■ WRITTEN PROBLEM ■
Rewrite the material below, changing each "Viewport" to "Window" and keeping everything else the same.

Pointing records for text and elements
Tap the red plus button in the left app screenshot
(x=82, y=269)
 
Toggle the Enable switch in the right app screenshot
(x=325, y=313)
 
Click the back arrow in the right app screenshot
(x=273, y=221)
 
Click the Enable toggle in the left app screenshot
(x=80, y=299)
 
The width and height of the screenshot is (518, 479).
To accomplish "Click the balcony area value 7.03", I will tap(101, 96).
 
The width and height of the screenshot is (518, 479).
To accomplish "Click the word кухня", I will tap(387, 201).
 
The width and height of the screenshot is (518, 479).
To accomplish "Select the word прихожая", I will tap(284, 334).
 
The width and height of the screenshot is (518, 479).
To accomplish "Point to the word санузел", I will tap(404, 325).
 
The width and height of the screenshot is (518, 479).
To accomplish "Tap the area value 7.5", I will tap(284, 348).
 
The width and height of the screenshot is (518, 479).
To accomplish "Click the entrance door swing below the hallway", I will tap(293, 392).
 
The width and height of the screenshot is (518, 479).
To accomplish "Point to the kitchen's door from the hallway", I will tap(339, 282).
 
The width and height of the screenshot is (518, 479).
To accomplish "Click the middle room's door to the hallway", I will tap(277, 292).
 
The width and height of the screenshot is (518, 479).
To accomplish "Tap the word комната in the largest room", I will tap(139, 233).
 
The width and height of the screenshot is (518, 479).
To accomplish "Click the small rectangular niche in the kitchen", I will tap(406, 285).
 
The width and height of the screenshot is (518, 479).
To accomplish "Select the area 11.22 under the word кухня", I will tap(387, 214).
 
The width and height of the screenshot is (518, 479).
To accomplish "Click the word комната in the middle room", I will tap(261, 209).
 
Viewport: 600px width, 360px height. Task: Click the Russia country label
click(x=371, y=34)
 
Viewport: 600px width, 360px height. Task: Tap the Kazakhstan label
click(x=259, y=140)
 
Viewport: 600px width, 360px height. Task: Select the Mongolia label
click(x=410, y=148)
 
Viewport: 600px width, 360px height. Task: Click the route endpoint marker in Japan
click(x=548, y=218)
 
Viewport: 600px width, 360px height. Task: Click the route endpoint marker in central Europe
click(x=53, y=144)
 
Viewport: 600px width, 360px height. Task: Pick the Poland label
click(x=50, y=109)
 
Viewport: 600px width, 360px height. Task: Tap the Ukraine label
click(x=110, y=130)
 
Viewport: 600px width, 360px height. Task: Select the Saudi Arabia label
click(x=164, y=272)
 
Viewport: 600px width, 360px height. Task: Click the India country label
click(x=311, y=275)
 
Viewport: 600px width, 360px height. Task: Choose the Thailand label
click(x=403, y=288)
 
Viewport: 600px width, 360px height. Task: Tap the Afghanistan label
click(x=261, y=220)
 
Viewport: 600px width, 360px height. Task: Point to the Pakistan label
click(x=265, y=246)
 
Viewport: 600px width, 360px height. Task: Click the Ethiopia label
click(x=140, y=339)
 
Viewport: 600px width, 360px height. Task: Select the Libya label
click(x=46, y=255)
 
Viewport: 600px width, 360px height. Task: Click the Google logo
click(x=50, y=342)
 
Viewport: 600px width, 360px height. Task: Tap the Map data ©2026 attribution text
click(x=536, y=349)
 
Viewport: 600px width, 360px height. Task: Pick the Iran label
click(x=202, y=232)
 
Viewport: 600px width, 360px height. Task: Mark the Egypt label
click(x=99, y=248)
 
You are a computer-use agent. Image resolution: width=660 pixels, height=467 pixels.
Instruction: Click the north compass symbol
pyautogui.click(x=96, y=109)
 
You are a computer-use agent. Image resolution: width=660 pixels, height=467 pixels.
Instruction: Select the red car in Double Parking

■ CORRECT RESPONSE ■
Tap the red plus button in the left app screenshot
(x=82, y=269)
 
Toggle the Enable switch in the right app screenshot
(x=325, y=313)
 
Click the back arrow in the right app screenshot
(x=273, y=221)
 
Click the Enable toggle in the left app screenshot
(x=80, y=299)
 
The width and height of the screenshot is (518, 479).
To accomplish "Click the balcony area value 7.03", I will tap(101, 96).
 
The width and height of the screenshot is (518, 479).
To accomplish "Click the word кухня", I will tap(387, 201).
 
The width and height of the screenshot is (518, 479).
To accomplish "Select the word прихожая", I will tap(284, 334).
 
The width and height of the screenshot is (518, 479).
To accomplish "Point to the word санузел", I will tap(404, 325).
 
The width and height of the screenshot is (518, 479).
To accomplish "Tap the area value 7.5", I will tap(284, 348).
 
The width and height of the screenshot is (518, 479).
To accomplish "Click the entrance door swing below the hallway", I will tap(293, 392).
 
The width and height of the screenshot is (518, 479).
To accomplish "Point to the kitchen's door from the hallway", I will tap(339, 282).
 
The width and height of the screenshot is (518, 479).
To accomplish "Click the middle room's door to the hallway", I will tap(277, 292).
 
The width and height of the screenshot is (518, 479).
To accomplish "Tap the word комната in the largest room", I will tap(139, 233).
 
The width and height of the screenshot is (518, 479).
To accomplish "Click the small rectangular niche in the kitchen", I will tap(406, 285).
 
The width and height of the screenshot is (518, 479).
To accomplish "Select the area 11.22 under the word кухня", I will tap(387, 214).
 
The width and height of the screenshot is (518, 479).
To accomplish "Click the word комната in the middle room", I will tap(261, 209).
 
Window: 600px width, 360px height. Task: Click the Russia country label
click(x=371, y=34)
 
Window: 600px width, 360px height. Task: Tap the Kazakhstan label
click(x=259, y=140)
 
Window: 600px width, 360px height. Task: Select the Mongolia label
click(x=410, y=148)
 
Window: 600px width, 360px height. Task: Click the route endpoint marker in Japan
click(x=548, y=218)
 
Window: 600px width, 360px height. Task: Click the route endpoint marker in central Europe
click(x=53, y=144)
 
Window: 600px width, 360px height. Task: Pick the Poland label
click(x=50, y=109)
 
Window: 600px width, 360px height. Task: Tap the Ukraine label
click(x=110, y=130)
 
Window: 600px width, 360px height. Task: Select the Saudi Arabia label
click(x=164, y=272)
 
Window: 600px width, 360px height. Task: Click the India country label
click(x=311, y=275)
 
Window: 600px width, 360px height. Task: Choose the Thailand label
click(x=403, y=288)
 
Window: 600px width, 360px height. Task: Tap the Afghanistan label
click(x=261, y=220)
 
Window: 600px width, 360px height. Task: Point to the Pakistan label
click(x=265, y=246)
 
Window: 600px width, 360px height. Task: Click the Ethiopia label
click(x=140, y=339)
 
Window: 600px width, 360px height. Task: Select the Libya label
click(x=46, y=255)
 
Window: 600px width, 360px height. Task: Click the Google logo
click(x=50, y=342)
 
Window: 600px width, 360px height. Task: Tap the Map data ©2026 attribution text
click(x=536, y=349)
 
Window: 600px width, 360px height. Task: Pick the Iran label
click(x=202, y=232)
 
Window: 600px width, 360px height. Task: Mark the Egypt label
click(x=99, y=248)
 
You are a computer-use agent. Image resolution: width=660 pixels, height=467 pixels.
Instruction: Click the north compass symbol
pyautogui.click(x=96, y=109)
 
You are a computer-use agent. Image resolution: width=660 pixels, height=467 pixels.
Instruction: Select the red car in Double Parking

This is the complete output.